[Start of Material for this exercise]

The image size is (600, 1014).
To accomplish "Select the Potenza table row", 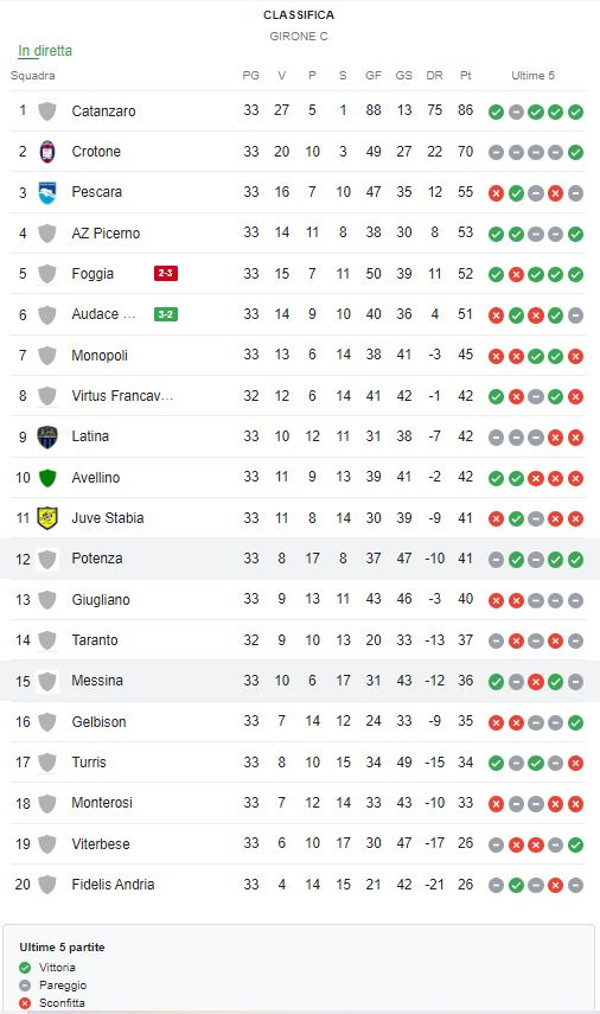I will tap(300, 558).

[End of Material for this exercise]
[Start of Material for this exercise]

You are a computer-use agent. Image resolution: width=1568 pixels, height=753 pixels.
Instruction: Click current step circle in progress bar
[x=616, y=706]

[End of Material for this exercise]

What you have to do: Arrange everything in the data from the line containing "You are a computer-use" down to the line containing "[x=616, y=706]" as a Markdown table with the columns Row and Line. Number each row and skip blank lines.

Written response:
| Row | Line |
|---|---|
| 1 | You are a computer-use agent. Image resolution: width=1568 pixels, height=753 pixels. |
| 2 | Instruction: Click current step circle in progress bar |
| 3 | [x=616, y=706] |